— BEGIN INPUT FOR THIS TASK —

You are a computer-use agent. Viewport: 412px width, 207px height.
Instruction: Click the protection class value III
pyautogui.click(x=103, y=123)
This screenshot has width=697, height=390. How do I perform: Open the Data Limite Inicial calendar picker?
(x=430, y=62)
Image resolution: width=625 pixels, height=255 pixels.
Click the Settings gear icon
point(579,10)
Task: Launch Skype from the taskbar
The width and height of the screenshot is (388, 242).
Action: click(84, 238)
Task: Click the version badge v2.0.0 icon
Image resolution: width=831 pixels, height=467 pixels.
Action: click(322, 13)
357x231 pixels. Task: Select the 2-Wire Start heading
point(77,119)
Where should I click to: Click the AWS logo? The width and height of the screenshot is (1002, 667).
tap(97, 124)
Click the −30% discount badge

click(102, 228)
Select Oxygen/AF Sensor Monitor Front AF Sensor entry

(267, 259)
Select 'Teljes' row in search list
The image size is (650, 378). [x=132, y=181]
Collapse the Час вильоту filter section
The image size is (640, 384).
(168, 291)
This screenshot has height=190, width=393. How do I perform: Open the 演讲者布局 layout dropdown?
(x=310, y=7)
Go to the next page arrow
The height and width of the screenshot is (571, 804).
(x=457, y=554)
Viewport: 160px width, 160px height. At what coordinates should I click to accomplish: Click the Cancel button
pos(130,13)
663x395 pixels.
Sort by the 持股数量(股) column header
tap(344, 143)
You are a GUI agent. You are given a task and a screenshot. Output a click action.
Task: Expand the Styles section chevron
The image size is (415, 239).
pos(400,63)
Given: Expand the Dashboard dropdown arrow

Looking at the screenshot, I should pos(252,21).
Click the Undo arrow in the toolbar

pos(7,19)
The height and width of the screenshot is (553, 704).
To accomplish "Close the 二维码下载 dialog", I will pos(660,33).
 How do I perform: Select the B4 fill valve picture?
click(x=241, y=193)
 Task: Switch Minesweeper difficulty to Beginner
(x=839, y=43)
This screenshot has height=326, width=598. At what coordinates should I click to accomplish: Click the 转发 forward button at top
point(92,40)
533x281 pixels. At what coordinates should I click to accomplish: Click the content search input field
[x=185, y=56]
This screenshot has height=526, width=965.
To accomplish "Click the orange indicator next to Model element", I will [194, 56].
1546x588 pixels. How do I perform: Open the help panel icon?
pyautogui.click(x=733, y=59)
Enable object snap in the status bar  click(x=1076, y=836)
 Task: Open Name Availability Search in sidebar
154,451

— END INPUT FOR THIS TASK —

- INSTRUCTIONS FOR THE TASK
Format every line of the data above as a Markdown table with two columns, Row and Line. Number the rows in order and leave out the blank lines.

- OUTPUT BELOW
| Row | Line |
|---|---|
| 1 | You are a computer-use agent. Viewport: 412px width, 207px height. |
| 2 | Instruction: Click the protection class value III |
| 3 | pyautogui.click(x=103, y=123) |
| 4 | This screenshot has width=697, height=390. How do I perform: Open the Data Limite Inicial calendar picker? |
| 5 | (x=430, y=62) |
| 6 | Image resolution: width=625 pixels, height=255 pixels. |
| 7 | Click the Settings gear icon |
| 8 | point(579,10) |
| 9 | Task: Launch Skype from the taskbar |
| 10 | The width and height of the screenshot is (388, 242). |
| 11 | Action: click(84, 238) |
| 12 | Task: Click the version badge v2.0.0 icon |
| 13 | Image resolution: width=831 pixels, height=467 pixels. |
| 14 | Action: click(322, 13) |
| 15 | 357x231 pixels. Task: Select the 2-Wire Start heading |
| 16 | point(77,119) |
| 17 | Where should I click to: Click the AWS logo? The width and height of the screenshot is (1002, 667). |
| 18 | tap(97, 124) |
| 19 | Click the −30% discount badge |
| 20 | click(102, 228) |
| 21 | Select Oxygen/AF Sensor Monitor Front AF Sensor entry |
| 22 | (267, 259) |
| 23 | Select 'Teljes' row in search list |
| 24 | The image size is (650, 378). [x=132, y=181] |
| 25 | Collapse the Час вильоту filter section |
| 26 | The image size is (640, 384). |
| 27 | (168, 291) |
| 28 | This screenshot has height=190, width=393. How do I perform: Open the 演讲者布局 layout dropdown? |
| 29 | (x=310, y=7) |
| 30 | Go to the next page arrow |
| 31 | The height and width of the screenshot is (571, 804). |
| 32 | (x=457, y=554) |
| 33 | Viewport: 160px width, 160px height. At what coordinates should I click to accomplish: Click the Cancel button |
| 34 | pos(130,13) |
| 35 | 663x395 pixels. |
| 36 | Sort by the 持股数量(股) column header |
| 37 | tap(344, 143) |
| 38 | You are a GUI agent. You are given a task and a screenshot. Output a click action. |
| 39 | Task: Expand the Styles section chevron |
| 40 | The image size is (415, 239). |
| 41 | pos(400,63) |
| 42 | Given: Expand the Dashboard dropdown arrow |
| 43 | Looking at the screenshot, I should pos(252,21). |
| 44 | Click the Undo arrow in the toolbar |
| 45 | pos(7,19) |
| 46 | The height and width of the screenshot is (553, 704). |
| 47 | To accomplish "Close the 二维码下载 dialog", I will pos(660,33). |
| 48 |  How do I perform: Select the B4 fill valve picture? |
| 49 | click(x=241, y=193) |
| 50 |  Task: Switch Minesweeper difficulty to Beginner |
| 51 | (x=839, y=43) |
| 52 | This screenshot has height=326, width=598. At what coordinates should I click to accomplish: Click the 转发 forward button at top |
| 53 | point(92,40) |
| 54 | 533x281 pixels. At what coordinates should I click to accomplish: Click the content search input field |
| 55 | [x=185, y=56] |
| 56 | This screenshot has height=526, width=965. |
| 57 | To accomplish "Click the orange indicator next to Model element", I will [194, 56]. |
| 58 | 1546x588 pixels. How do I perform: Open the help panel icon? |
| 59 | pyautogui.click(x=733, y=59) |
| 60 | Enable object snap in the status bar  click(x=1076, y=836) |
| 61 |  Task: Open Name Availability Search in sidebar |
| 62 | 154,451 |